Cette interdiction va entrer en vigueur dès que 17 pays supplémentaires auront ratifié l’amendement à la Convention de Bâle sur le contrôle des mouvements transfrontaliers de déchets dangereux et de leur élimination (1). Selon The Independent, cela pourrait être le cas dans les deux à cinq ans à venir. L'interdiction concernera désormais les 34 pays membres de l’OCDE.
 
«C’est une grande avancée pour l’environnement et pour la santé humaine. Finalement, la volonté d’interdire aux pays développés d’expédier leurs déchets vers des pays en développement a été admise», s’est réjoui Kevin Stairs, directeur de la politique européenne sur les produits chimiques à Greenpeace, dans une déclaration faite à The Independent le 23 octobre.
 
La fin de ces exportations était réclamée, depuis plusieurs années, par de nombreuses associations environnementales. Si un amendement avait été accepté en 1995 (le Ban Amendment), un conflit autour de son entrée en vigueur l’avait rendu inopérant. Le texte n’avait en effet pas obtenu un assez grand nombre de ratifications (trois quarts des membres).
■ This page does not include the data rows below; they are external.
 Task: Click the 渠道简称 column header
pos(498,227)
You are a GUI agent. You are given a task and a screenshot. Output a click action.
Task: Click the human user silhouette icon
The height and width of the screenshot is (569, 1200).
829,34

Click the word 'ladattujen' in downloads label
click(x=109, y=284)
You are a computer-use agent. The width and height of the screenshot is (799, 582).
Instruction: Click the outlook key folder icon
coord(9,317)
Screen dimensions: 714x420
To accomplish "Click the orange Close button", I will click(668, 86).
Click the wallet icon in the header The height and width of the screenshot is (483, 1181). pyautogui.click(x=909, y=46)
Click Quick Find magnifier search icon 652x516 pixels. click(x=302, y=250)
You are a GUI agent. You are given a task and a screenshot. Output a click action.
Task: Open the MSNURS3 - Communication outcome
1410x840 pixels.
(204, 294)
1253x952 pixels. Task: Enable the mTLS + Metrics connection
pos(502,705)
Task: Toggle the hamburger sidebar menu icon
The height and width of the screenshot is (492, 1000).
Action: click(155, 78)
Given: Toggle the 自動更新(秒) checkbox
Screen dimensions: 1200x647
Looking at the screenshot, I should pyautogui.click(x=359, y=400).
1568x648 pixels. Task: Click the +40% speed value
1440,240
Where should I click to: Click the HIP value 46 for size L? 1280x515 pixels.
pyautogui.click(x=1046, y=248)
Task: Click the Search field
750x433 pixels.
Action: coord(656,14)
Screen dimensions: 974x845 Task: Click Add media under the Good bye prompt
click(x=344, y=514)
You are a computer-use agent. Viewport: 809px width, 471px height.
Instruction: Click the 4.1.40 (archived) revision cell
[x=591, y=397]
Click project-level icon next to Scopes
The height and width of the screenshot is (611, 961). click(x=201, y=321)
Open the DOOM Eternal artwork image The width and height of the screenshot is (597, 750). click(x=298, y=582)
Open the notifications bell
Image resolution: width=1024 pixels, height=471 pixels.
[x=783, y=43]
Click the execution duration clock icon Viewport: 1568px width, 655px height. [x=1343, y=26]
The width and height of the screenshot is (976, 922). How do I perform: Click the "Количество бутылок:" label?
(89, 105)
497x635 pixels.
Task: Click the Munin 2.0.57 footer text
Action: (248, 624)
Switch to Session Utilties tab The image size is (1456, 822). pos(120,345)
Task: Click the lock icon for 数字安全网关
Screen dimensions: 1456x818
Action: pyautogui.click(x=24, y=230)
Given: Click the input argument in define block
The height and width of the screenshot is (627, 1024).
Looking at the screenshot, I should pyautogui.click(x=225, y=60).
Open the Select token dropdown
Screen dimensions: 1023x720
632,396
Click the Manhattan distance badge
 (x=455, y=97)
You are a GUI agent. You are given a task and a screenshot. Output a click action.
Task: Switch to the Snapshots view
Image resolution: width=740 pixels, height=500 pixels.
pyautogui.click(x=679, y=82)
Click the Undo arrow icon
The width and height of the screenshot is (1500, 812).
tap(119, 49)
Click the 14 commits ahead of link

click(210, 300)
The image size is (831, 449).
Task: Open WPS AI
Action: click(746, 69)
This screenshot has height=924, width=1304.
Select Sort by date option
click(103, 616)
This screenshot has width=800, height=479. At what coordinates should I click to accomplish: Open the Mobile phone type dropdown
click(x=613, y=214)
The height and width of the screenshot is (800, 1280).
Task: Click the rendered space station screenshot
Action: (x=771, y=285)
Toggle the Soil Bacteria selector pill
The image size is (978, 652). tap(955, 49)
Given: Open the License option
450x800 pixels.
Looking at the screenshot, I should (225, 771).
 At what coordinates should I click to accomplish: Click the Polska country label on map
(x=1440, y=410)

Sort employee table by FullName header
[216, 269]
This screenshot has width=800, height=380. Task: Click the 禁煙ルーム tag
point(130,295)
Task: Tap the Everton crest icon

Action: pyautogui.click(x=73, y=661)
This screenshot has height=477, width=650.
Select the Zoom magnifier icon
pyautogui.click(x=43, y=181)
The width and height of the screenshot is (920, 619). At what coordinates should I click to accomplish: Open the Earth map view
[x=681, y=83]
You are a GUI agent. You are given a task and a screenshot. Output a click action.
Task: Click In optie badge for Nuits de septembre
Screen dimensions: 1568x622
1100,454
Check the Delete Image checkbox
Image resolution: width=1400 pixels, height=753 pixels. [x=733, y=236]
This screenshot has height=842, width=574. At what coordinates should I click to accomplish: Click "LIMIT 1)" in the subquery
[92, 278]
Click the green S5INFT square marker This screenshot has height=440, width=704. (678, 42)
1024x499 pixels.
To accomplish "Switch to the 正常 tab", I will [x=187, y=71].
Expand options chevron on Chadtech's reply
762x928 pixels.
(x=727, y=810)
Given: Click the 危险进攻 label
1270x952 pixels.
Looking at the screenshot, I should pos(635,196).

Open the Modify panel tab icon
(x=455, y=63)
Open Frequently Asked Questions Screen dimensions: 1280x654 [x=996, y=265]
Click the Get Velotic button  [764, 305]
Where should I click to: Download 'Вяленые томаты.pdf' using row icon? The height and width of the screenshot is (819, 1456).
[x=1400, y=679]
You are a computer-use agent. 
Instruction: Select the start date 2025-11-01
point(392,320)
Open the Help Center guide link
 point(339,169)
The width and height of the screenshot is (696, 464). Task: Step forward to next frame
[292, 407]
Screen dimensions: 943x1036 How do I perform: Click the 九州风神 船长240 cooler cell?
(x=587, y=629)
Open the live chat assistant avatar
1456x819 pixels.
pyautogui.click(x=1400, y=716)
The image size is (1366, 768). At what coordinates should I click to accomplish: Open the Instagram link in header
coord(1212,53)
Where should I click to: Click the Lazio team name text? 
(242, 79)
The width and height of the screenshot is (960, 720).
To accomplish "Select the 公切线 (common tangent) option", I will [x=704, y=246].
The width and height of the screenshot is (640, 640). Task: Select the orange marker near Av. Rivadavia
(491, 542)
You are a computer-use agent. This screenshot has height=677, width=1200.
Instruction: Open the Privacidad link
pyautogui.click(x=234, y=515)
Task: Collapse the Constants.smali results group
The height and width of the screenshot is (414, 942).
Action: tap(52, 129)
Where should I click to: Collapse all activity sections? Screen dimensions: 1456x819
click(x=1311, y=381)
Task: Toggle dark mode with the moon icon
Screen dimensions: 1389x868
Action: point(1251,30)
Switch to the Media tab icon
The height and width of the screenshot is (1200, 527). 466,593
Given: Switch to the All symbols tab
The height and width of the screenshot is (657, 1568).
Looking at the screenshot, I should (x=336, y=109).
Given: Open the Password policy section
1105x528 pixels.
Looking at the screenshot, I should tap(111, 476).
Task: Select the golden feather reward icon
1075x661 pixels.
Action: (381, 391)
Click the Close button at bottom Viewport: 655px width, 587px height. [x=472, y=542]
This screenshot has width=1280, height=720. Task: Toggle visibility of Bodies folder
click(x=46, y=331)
L’interdiction a finalement été relancée, il y a trois ans, grâce à l’initiative de la Suisse et de l’Indonésie (Country-Led Initiative). Leur proposition, qui a notamment convaincu le Japon, l’Inde et l’Afrique du Sud, a été acceptée par les 178 membres de la Conférence des parties, réunis à Carthagène du 17 au 21 octobre.Cette initiative permettra aux gouvernements qui le souhaitent de faire valoir l'amendement sur l'interdiction, bien qu'il ne soit pas encore entré en vigueur, par manque de ratifications.
 
Selon l’ONU, plus de 50 millions de tonnes de déchets électriques et électroniques sont produits chaque année. Seulement 10% d’entre eux seraient recyclés et la grande majorité serait envoyée dans des pays en développement pour être enfouie, dommages environnementaux et sanitaires compris (exposition aux métaux lourds et aux PCB notamment).
 
La 11e Conférence des parties à la Convention de Bâle se tiendra quant à elle à Genève en 2013, en même temps que les conférences des parties aux Convention de Rotterdam et de Stockholm sur les mouvements transfrontaliers de produits chimiques dangereux et sur les polluants organiques persistants.
 
Pour en savoir plus, voir le site de la Convention de Bâle
http://www.basel.int/
 
(1)   La Convention de Bâle a été ratifiée par 176 Etats dont les pays de l’Union européenne, mais pas les Etats-Unis.